An overcast sky is among the most frustrating things to wake up to. The worst, of course, is any kind of alarm, but I’d argue that a dull blue sky or a pale gray one is right up there. An overcast sky is nature’s metaphor for doubt. Is it going to rain? Is it going to clear up? Recently, my family has been challenging the cloudy skies and driving out to the beach anyway. Best case: it clears up and we can go to the beach. Worst case: it rains and we have to do something in doors, but since everyone in Hawaii wears beach clothing every where, it doesn’t really matter. What’s is there to lose?

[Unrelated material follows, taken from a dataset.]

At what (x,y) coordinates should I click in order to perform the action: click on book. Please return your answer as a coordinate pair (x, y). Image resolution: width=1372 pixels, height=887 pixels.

We hit the jackpot with the weather today. It was cloudy and hazy, and therefore muggy. But it also meant that the sun wasn’t oppressive and prone to flesh burning. The water in the lagoon at Ko’olina wasn’t algae’d out like the last time, but there was some run off near the shore. It did the job. Unlike the water at Kailua Beach which is warm upon entering, Ko’olina is always cold – at least in the morning, which is when you have to get there if you don’t want to spend half-an-hour in your car waiting to park. But even Lynnette got into the water today. Everybody wins!

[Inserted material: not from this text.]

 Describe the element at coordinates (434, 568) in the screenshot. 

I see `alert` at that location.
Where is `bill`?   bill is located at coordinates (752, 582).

Madison has a kind of bravery in the water that I’ve never possessed myself, so it is a wonderful thing to see. She got into her tube and she offered to alternately tow Lynnette and I around the lagoon. Lynnette got on the board first, but this makes it sound simpler than it really was. As I watched Lynnette almost drown herself trying to mount the body board, I could see my unborn son botching grounder after grounder in a galaxy far, far away. When Lynnette finally boarded the board, Madison took the leash and paddled in the water. They made slow progress, but I suppose that’s better than what happened when Madison tried to tow the USS Phil. There was a lot of grunting and other sounds of exasperation. Everything culminated in Madison’s request to pull Lynnette again because I was too heavy. “I have to use the ground to pull you, dad!” she said. Well, I guess she pulled the old two birds with one stone trick because while she was trampling the sand, she was doing the same to my heart.
The highlight of the our day came when we were leaving the beach. Madison had already rinsed herself off in the shower and Lynnette told me to grab the plastic bag containing the Goob’s change of clothes. Sadly, said bag containing said clothes was not to be found.

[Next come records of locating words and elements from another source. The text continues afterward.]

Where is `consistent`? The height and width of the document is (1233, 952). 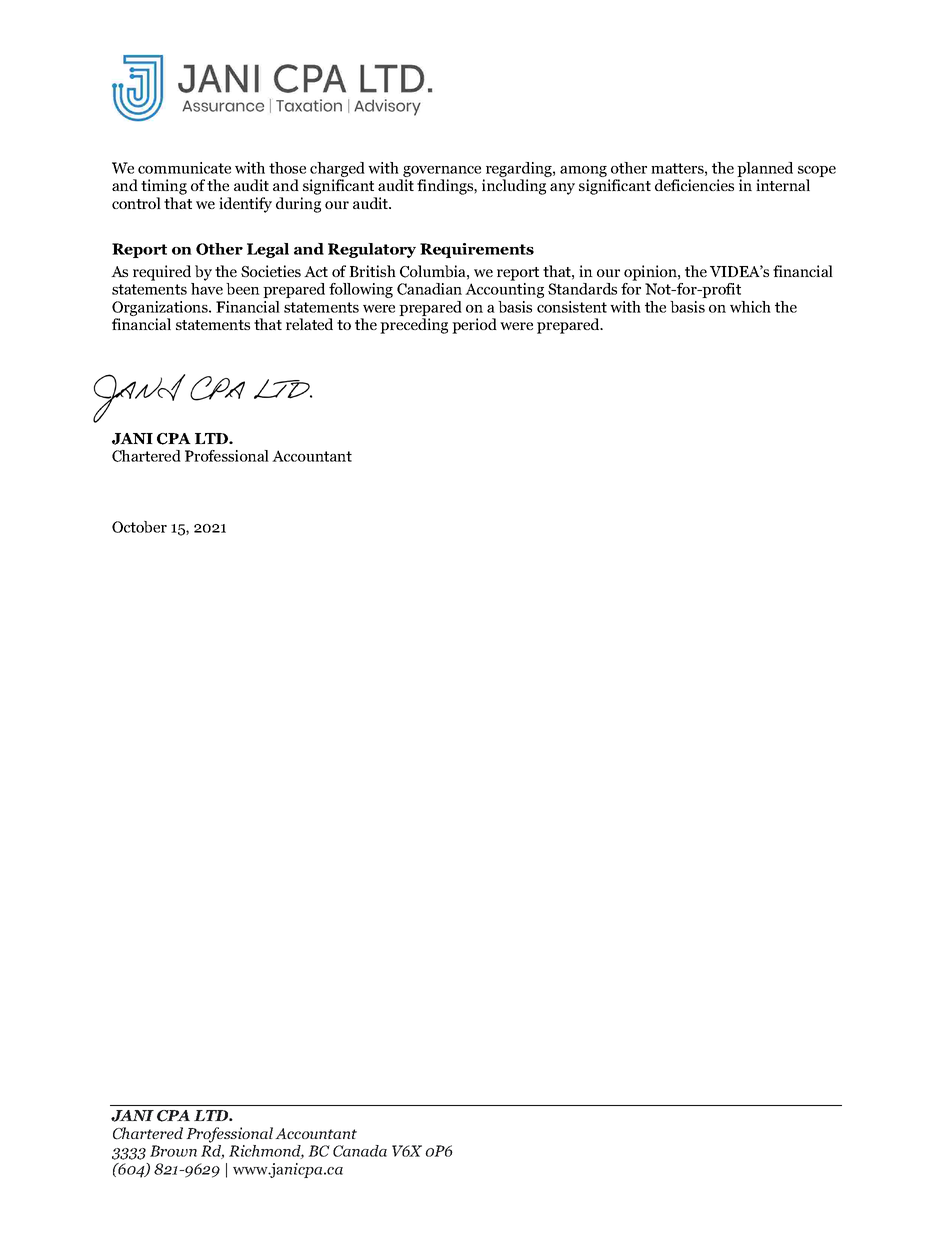 consistent is located at coordinates (572, 307).
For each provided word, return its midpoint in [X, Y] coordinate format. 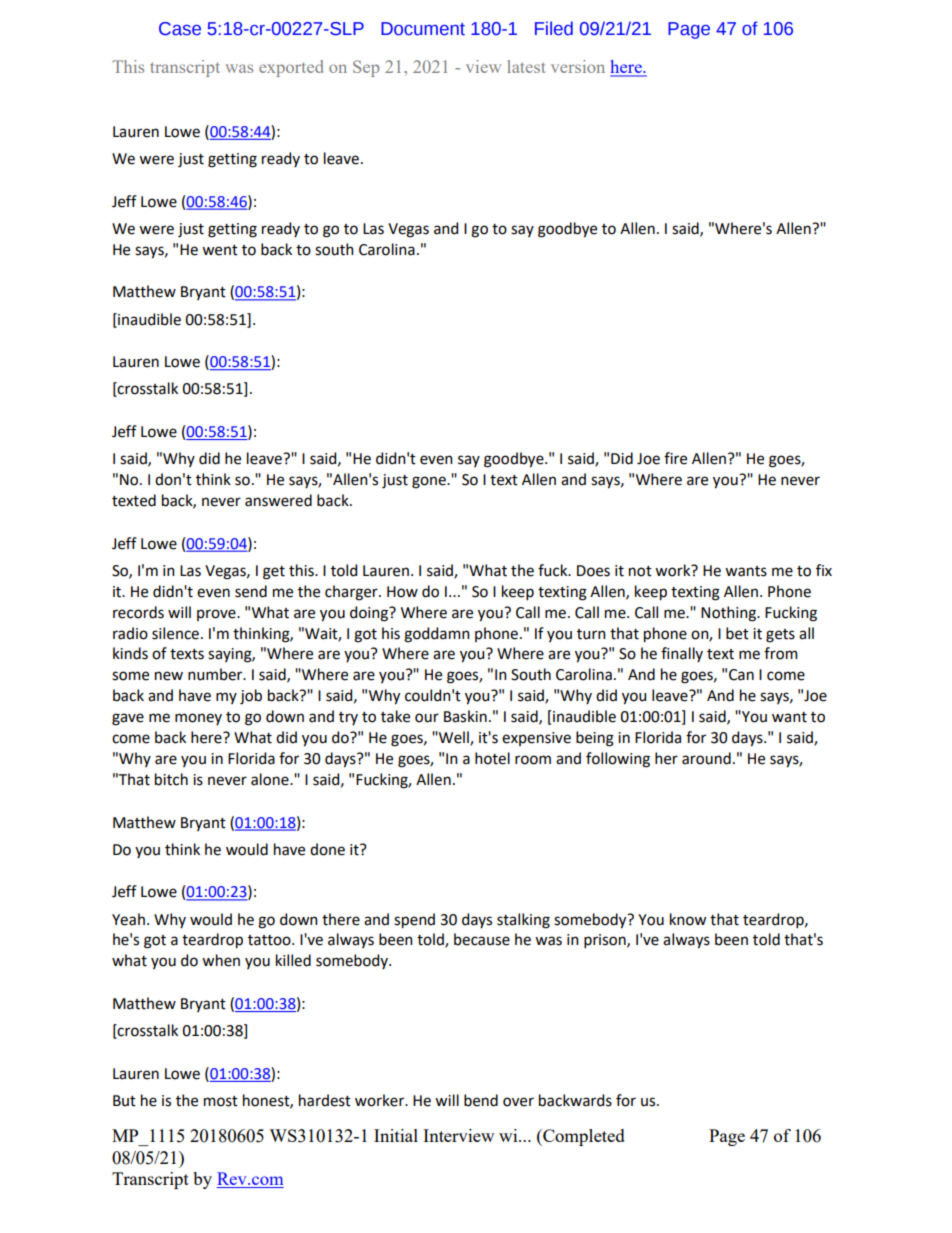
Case [180, 29]
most [221, 1101]
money [198, 719]
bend [481, 1100]
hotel [492, 758]
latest [526, 66]
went [220, 250]
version [578, 66]
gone [430, 482]
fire [675, 458]
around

“It’s not in there? You didn’t pack it?” Lynnette asked. “You mean YOU didn’t pack it?” I replied. I had given Lynnette the plastic bag before I applied sun tan lotion to Mad’s skin. “Sorry, Mad,” I said. “You gotta cruise nakes.” She wasn’t particularly upset and perhaps she was even pleased when Lynnette turned her beach towel into a makeshift version of the Infinity Dress. And since Madison had a bag of dried green mango keeping her company on the way home, she didn’t complain about rocking “The Phil” on the way home.
Sometimes when we go out, Abby protests by dropping a turd on the carpet near enough to her wee-pads to imply spite. I mean, they’re right there. She’s making the conscious decision to show us up. It’s the only logical conclusion. “Hey, there’s red things in Abby’s doots,” Madison said. “Is it Lego?” I asked half-seriously. “I don’t know!” Madison said. I snapped this picture of what happened next. I would like to use this event to tell you about my wife and one of the many, many reasons I am in love with her.
Lynnette does this thing. If her mind is occupied by her phone, the tv, etc., she cannot carry on a conversation, but she casually tries. Oh, she can hear if you speak to her, but she’s like a starship in a sci-fi movie: she only has a finite amount of attention to divert to various stimuli. If you’re putting all the energy into the front shields, other features of the ship are going to suffer. If Lynnette is looking at her phone, she’ll kind-of, sort-of have a conversation with you, but it’s incoherent and infuriating. She has an idea about the topic and she generally knows when she’s being asked a question, but not necessarily what the question is. “Mom, I want to eat this right now,” Madison once said, holding a bag of candy. “Mm-hmm,” Lynnette said after a few beats without looking up from her phone. We were minutes away from dinner. She does this to me, too, but it’s funny when it’s Madison because she takes Lynnette’s word for it. So what does this have to do with Abby’s turd?
“Can you pick up Abby’s turd?” I asked Madison. “No, I don’t like to pick up Abby’s turd,” Madison said. Lynnette, browsing her phone, chimed in with “that’s what you said about pickled mango, but now you love it.” She never looked up from her phone. No one was talking to her. “What?” I said. “Huh?” Lynnette said, lifting her head.